YOUR GOAL:
Transcribe only part of the material below: the lines from the one containing "Viewport: 1189px width, 1008px" through the one containing "You are a computer-use agent. Screen dimensions: 1568x368", inclusive, exactly as written.

+++++

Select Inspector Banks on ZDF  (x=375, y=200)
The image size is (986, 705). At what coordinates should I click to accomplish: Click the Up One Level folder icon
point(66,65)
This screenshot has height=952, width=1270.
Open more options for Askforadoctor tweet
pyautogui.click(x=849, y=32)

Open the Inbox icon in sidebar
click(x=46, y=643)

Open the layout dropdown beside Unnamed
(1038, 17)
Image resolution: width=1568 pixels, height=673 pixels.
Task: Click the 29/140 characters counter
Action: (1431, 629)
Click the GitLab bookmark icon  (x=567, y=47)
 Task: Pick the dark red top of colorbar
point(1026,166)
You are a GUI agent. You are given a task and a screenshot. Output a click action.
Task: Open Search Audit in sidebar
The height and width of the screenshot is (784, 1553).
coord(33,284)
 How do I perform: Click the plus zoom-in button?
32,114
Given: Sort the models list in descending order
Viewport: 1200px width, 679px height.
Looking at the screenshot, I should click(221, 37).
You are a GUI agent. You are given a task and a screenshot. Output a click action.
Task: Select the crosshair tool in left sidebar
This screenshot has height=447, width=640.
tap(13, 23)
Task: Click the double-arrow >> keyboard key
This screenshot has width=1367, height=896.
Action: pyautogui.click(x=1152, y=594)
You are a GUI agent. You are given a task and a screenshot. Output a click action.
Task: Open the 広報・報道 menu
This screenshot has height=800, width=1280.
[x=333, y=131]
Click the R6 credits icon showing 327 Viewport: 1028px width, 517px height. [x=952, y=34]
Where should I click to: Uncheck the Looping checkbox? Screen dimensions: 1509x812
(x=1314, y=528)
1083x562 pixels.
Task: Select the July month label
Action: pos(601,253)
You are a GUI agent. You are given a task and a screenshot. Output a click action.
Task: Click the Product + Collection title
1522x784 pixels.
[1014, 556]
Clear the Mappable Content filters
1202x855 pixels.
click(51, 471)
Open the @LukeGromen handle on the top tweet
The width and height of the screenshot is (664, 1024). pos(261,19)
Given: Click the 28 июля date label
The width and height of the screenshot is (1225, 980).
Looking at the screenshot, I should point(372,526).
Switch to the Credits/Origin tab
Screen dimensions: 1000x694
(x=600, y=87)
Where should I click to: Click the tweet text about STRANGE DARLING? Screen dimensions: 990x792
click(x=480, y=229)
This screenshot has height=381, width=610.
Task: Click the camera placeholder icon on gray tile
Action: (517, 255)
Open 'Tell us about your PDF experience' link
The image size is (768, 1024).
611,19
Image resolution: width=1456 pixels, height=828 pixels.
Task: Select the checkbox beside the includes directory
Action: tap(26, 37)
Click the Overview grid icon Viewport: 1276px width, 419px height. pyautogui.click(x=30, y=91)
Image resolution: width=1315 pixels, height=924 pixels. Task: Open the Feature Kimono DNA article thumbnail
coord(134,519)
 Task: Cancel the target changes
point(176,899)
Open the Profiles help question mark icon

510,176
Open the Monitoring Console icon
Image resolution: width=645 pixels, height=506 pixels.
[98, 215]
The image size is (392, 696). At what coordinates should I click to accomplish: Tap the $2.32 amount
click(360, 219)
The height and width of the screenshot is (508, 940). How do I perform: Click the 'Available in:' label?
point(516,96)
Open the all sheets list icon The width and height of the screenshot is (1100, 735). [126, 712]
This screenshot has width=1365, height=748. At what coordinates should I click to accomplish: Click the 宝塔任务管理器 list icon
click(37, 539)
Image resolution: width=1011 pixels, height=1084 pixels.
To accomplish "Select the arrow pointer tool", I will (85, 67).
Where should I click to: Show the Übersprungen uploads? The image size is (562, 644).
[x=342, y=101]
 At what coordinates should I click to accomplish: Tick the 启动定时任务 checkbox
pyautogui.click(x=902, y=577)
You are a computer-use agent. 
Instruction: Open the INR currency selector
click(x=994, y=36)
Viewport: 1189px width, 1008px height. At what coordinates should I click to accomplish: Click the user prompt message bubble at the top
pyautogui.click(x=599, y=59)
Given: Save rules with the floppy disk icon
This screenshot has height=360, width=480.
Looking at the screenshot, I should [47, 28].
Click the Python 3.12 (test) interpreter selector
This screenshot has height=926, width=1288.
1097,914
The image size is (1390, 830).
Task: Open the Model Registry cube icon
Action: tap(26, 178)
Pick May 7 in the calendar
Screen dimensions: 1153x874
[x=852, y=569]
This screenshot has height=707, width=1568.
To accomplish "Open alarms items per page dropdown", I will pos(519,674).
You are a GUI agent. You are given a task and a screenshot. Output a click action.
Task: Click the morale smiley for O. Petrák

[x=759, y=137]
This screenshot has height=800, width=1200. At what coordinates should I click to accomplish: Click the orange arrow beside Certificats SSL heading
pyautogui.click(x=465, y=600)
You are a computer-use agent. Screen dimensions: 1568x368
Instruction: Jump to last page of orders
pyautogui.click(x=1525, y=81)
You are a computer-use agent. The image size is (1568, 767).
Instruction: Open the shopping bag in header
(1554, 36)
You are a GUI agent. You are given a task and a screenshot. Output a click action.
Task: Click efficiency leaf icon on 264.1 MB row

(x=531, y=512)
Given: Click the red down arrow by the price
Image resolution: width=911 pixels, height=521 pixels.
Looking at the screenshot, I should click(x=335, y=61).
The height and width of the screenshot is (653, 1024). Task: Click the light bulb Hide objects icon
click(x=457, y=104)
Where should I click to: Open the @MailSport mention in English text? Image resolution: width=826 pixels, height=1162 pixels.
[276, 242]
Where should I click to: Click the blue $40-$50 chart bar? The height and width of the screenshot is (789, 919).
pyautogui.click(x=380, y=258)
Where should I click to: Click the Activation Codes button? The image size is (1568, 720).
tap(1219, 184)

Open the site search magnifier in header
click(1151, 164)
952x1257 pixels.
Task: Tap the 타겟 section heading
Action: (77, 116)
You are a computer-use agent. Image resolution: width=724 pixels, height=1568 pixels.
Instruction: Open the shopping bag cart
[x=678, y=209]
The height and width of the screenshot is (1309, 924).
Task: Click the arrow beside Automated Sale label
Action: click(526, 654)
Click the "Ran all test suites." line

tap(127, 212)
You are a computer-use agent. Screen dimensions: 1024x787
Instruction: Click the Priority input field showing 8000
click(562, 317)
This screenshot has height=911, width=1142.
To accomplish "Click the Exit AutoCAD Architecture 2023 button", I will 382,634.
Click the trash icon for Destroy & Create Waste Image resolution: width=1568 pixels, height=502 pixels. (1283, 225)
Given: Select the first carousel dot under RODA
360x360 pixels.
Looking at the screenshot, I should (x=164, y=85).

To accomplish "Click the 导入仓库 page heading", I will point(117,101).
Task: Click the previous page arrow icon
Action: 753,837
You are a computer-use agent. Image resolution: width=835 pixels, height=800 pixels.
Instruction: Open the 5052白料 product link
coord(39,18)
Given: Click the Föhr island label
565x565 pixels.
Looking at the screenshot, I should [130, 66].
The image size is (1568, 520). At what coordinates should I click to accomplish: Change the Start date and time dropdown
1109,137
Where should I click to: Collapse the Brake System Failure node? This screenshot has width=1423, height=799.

+++++

TASK ANSWER:
Viewport: 1189px width, 1008px height. At what coordinates should I click to accomplish: Click the user prompt message bubble at the top
pyautogui.click(x=599, y=59)
Given: Save rules with the floppy disk icon
This screenshot has height=360, width=480.
Looking at the screenshot, I should [47, 28].
Click the Python 3.12 (test) interpreter selector
This screenshot has height=926, width=1288.
1097,914
The image size is (1390, 830).
Task: Open the Model Registry cube icon
Action: tap(26, 178)
Pick May 7 in the calendar
Screen dimensions: 1153x874
[x=852, y=569]
This screenshot has height=707, width=1568.
To accomplish "Open alarms items per page dropdown", I will pos(519,674).
You are a GUI agent. You are given a task and a screenshot. Output a click action.
Task: Click the morale smiley for O. Petrák

[x=759, y=137]
This screenshot has height=800, width=1200. At what coordinates should I click to accomplish: Click the orange arrow beside Certificats SSL heading
pyautogui.click(x=465, y=600)
You are a computer-use agent. Screen dimensions: 1568x368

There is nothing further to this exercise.